┌─ Data shown
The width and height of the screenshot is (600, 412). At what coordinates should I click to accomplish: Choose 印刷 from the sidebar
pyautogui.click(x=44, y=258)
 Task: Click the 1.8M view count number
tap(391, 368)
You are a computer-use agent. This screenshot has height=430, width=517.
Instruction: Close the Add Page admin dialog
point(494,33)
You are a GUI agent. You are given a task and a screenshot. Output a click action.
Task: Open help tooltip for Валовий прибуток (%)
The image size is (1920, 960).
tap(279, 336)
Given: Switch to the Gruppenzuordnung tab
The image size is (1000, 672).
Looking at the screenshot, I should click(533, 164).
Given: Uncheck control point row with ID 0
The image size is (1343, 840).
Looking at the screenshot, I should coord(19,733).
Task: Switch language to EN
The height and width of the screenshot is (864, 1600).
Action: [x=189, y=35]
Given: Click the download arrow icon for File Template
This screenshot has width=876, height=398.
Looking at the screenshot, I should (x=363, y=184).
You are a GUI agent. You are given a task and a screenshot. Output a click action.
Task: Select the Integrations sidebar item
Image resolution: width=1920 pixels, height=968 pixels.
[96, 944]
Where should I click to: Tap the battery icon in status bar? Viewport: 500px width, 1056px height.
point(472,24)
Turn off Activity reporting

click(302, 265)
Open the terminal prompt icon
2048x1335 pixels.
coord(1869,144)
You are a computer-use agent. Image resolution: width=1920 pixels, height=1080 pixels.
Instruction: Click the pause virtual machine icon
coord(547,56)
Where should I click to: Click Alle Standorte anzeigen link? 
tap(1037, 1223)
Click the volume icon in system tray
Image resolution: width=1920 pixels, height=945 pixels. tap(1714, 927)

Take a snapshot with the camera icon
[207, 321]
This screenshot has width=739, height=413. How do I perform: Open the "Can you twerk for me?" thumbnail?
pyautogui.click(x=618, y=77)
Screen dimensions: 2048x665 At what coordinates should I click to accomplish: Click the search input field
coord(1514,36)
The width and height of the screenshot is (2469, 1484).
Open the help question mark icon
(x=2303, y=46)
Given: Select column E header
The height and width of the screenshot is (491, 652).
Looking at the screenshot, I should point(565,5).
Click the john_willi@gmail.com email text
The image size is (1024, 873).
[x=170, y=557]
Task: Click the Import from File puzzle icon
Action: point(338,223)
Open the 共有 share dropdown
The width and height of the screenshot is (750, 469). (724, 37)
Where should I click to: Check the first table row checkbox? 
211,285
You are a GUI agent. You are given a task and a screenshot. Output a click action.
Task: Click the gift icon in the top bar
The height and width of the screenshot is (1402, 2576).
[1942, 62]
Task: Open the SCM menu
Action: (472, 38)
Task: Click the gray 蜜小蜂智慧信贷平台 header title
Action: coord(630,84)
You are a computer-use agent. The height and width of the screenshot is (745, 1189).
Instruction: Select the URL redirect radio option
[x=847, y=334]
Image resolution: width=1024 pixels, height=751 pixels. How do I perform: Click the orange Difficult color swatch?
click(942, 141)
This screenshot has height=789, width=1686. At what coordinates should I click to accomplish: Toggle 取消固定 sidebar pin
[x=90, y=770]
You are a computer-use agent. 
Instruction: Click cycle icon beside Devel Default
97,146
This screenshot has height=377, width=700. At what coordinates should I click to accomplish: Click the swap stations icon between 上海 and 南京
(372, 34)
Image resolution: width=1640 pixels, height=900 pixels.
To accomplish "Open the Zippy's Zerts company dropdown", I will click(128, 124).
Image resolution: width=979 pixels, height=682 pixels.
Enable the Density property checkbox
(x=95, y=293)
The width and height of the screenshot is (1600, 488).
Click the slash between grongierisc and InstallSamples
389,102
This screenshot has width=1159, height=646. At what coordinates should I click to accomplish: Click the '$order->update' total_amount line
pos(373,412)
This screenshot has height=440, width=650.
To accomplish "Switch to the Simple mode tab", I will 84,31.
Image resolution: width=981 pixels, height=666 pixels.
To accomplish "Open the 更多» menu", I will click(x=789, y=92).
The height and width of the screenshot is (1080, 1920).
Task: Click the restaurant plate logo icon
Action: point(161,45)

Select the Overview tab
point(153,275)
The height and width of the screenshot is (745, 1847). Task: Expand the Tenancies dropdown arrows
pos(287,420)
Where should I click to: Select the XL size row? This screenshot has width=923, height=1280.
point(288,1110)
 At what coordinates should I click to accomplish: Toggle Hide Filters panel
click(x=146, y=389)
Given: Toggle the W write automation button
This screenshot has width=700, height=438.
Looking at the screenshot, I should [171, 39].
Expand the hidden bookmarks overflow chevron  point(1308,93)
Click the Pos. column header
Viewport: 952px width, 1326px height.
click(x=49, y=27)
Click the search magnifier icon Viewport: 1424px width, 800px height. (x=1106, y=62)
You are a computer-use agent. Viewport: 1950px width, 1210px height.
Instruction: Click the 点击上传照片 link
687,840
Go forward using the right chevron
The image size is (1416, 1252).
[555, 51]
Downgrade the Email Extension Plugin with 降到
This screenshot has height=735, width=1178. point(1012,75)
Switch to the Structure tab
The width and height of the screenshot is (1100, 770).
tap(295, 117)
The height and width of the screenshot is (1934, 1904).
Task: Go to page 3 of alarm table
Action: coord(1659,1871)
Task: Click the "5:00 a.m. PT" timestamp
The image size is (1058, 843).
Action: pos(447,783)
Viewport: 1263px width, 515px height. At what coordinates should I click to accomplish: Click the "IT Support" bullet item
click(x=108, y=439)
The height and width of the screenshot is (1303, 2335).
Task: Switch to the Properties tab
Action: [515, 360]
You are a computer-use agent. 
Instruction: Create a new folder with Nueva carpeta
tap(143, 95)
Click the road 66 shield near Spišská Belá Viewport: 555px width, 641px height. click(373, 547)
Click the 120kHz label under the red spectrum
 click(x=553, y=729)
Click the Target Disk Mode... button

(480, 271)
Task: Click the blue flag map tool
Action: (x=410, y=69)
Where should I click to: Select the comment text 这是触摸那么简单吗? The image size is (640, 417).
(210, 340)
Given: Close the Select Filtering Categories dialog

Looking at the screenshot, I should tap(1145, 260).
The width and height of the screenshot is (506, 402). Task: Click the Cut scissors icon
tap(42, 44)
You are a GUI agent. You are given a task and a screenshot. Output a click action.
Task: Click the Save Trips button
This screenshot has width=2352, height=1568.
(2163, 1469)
└─
Please rewrite all the lines of the records above as a numbered list, omitting any blank lines.

### Output of the task
1. The width and height of the screenshot is (600, 412). At what coordinates should I click to accomplish: Choose 印刷 from the sidebar
2. pyautogui.click(x=44, y=258)
3.  Task: Click the 1.8M view count number
4. tap(391, 368)
5. You are a computer-use agent. This screenshot has height=430, width=517.
6. Instruction: Close the Add Page admin dialog
7. point(494,33)
8. You are a GUI agent. You are given a task and a screenshot. Output a click action.
9. Task: Open help tooltip for Валовий прибуток (%)
10. The image size is (1920, 960).
11. tap(279, 336)
12. Given: Switch to the Gruppenzuordnung tab
13. The image size is (1000, 672).
14. Looking at the screenshot, I should click(533, 164).
15. Given: Uncheck control point row with ID 0
16. The image size is (1343, 840).
17. Looking at the screenshot, I should coord(19,733).
18. Task: Switch language to EN
19. The height and width of the screenshot is (864, 1600).
20. Action: [x=189, y=35]
21. Given: Click the download arrow icon for File Template
22. This screenshot has width=876, height=398.
23. Looking at the screenshot, I should (x=363, y=184).
24. You are a GUI agent. You are given a task and a screenshot. Output a click action.
25. Task: Select the Integrations sidebar item
26. Image resolution: width=1920 pixels, height=968 pixels.
27. [96, 944]
28. Where should I click to: Tap the battery icon in status bar? Viewport: 500px width, 1056px height.
29. point(472,24)
30. Turn off Activity reporting
31. click(302, 265)
32. Open the terminal prompt icon
33. 2048x1335 pixels.
34. coord(1869,144)
35. You are a computer-use agent. Image resolution: width=1920 pixels, height=1080 pixels.
36. Instruction: Click the pause virtual machine icon
37. coord(547,56)
38. Where should I click to: Click Alle Standorte anzeigen link? 
39. tap(1037, 1223)
40. Click the volume icon in system tray
41. Image resolution: width=1920 pixels, height=945 pixels. tap(1714, 927)
42. Take a snapshot with the camera icon
43. [207, 321]
44. This screenshot has width=739, height=413. How do I perform: Open the "Can you twerk for me?" thumbnail?
45. pyautogui.click(x=618, y=77)
46. Screen dimensions: 2048x665 At what coordinates should I click to accomplish: Click the search input field
47. coord(1514,36)
48. The width and height of the screenshot is (2469, 1484).
49. Open the help question mark icon
50. (x=2303, y=46)
51. Given: Select column E header
52. The height and width of the screenshot is (491, 652).
53. Looking at the screenshot, I should point(565,5).
54. Click the john_willi@gmail.com email text
55. The image size is (1024, 873).
56. [x=170, y=557]
57. Task: Click the Import from File puzzle icon
58. Action: point(338,223)
59. Open the 共有 share dropdown
60. The width and height of the screenshot is (750, 469). (724, 37)
61. Where should I click to: Check the first table row checkbox? 
62. 211,285
63. You are a GUI agent. You are given a task and a screenshot. Output a click action.
64. Task: Click the gift icon in the top bar
65. The height and width of the screenshot is (1402, 2576).
66. [1942, 62]
67. Task: Open the SCM menu
68. Action: (472, 38)
69. Task: Click the gray 蜜小蜂智慧信贷平台 header title
70. Action: coord(630,84)
71. You are a computer-use agent. The height and width of the screenshot is (745, 1189).
72. Instruction: Select the URL redirect radio option
73. [x=847, y=334]
74. Image resolution: width=1024 pixels, height=751 pixels. How do I perform: Click the orange Difficult color swatch?
75. click(942, 141)
76. This screenshot has height=789, width=1686. At what coordinates should I click to accomplish: Toggle 取消固定 sidebar pin
77. [x=90, y=770]
78. You are a computer-use agent. 
79. Instruction: Click cycle icon beside Devel Default
80. 97,146
81. This screenshot has height=377, width=700. At what coordinates should I click to accomplish: Click the swap stations icon between 上海 and 南京
82. (372, 34)
83. Image resolution: width=1640 pixels, height=900 pixels.
84. To accomplish "Open the Zippy's Zerts company dropdown", I will click(128, 124).
85. Image resolution: width=979 pixels, height=682 pixels.
86. Enable the Density property checkbox
87. (x=95, y=293)
88. The width and height of the screenshot is (1600, 488).
89. Click the slash between grongierisc and InstallSamples
90. 389,102
91. This screenshot has width=1159, height=646. At what coordinates should I click to accomplish: Click the '$order->update' total_amount line
92. pos(373,412)
93. This screenshot has height=440, width=650.
94. To accomplish "Switch to the Simple mode tab", I will 84,31.
95. Image resolution: width=981 pixels, height=666 pixels.
96. To accomplish "Open the 更多» menu", I will click(x=789, y=92).
97. The height and width of the screenshot is (1080, 1920).
98. Task: Click the restaurant plate logo icon
99. Action: point(161,45)
100. Select the Overview tab
101. point(153,275)
102. The height and width of the screenshot is (745, 1847). Task: Expand the Tenancies dropdown arrows
103. pos(287,420)
104. Where should I click to: Select the XL size row? This screenshot has width=923, height=1280.
105. point(288,1110)
106.  At what coordinates should I click to accomplish: Toggle Hide Filters panel
107. click(x=146, y=389)
108. Given: Toggle the W write automation button
109. This screenshot has width=700, height=438.
110. Looking at the screenshot, I should [171, 39].
111. Expand the hidden bookmarks overflow chevron  point(1308,93)
112. Click the Pos. column header
113. Viewport: 952px width, 1326px height.
114. click(x=49, y=27)
115. Click the search magnifier icon Viewport: 1424px width, 800px height. (x=1106, y=62)
116. You are a computer-use agent. Viewport: 1950px width, 1210px height.
117. Instruction: Click the 点击上传照片 link
118. 687,840
119. Go forward using the right chevron
120. The image size is (1416, 1252).
121. [555, 51]
122. Downgrade the Email Extension Plugin with 降到
123. This screenshot has height=735, width=1178. point(1012,75)
124. Switch to the Structure tab
125. The width and height of the screenshot is (1100, 770).
126. tap(295, 117)
127. The height and width of the screenshot is (1934, 1904).
128. Task: Go to page 3 of alarm table
129. Action: coord(1659,1871)
130. Task: Click the "5:00 a.m. PT" timestamp
131. The image size is (1058, 843).
132. Action: pos(447,783)
133. Viewport: 1263px width, 515px height. At what coordinates should I click to accomplish: Click the "IT Support" bullet item
134. click(x=108, y=439)
135. The height and width of the screenshot is (1303, 2335).
136. Task: Switch to the Properties tab
137. Action: [515, 360]
138. You are a computer-use agent. 
139. Instruction: Create a new folder with Nueva carpeta
140. tap(143, 95)
141. Click the road 66 shield near Spišská Belá Viewport: 555px width, 641px height. click(373, 547)
142. Click the 120kHz label under the red spectrum
143.  click(x=553, y=729)
144. Click the Target Disk Mode... button
145. (480, 271)
146. Task: Click the blue flag map tool
147. Action: (x=410, y=69)
148. Where should I click to: Select the comment text 这是触摸那么简单吗? The image size is (640, 417).
149. (210, 340)
150. Given: Close the Select Filtering Categories dialog
151. Looking at the screenshot, I should tap(1145, 260).
152. The width and height of the screenshot is (506, 402). Task: Click the Cut scissors icon
153. tap(42, 44)
154. You are a GUI agent. You are given a task and a screenshot. Output a click action.
155. Task: Click the Save Trips button
156. This screenshot has width=2352, height=1568.
157. (2163, 1469)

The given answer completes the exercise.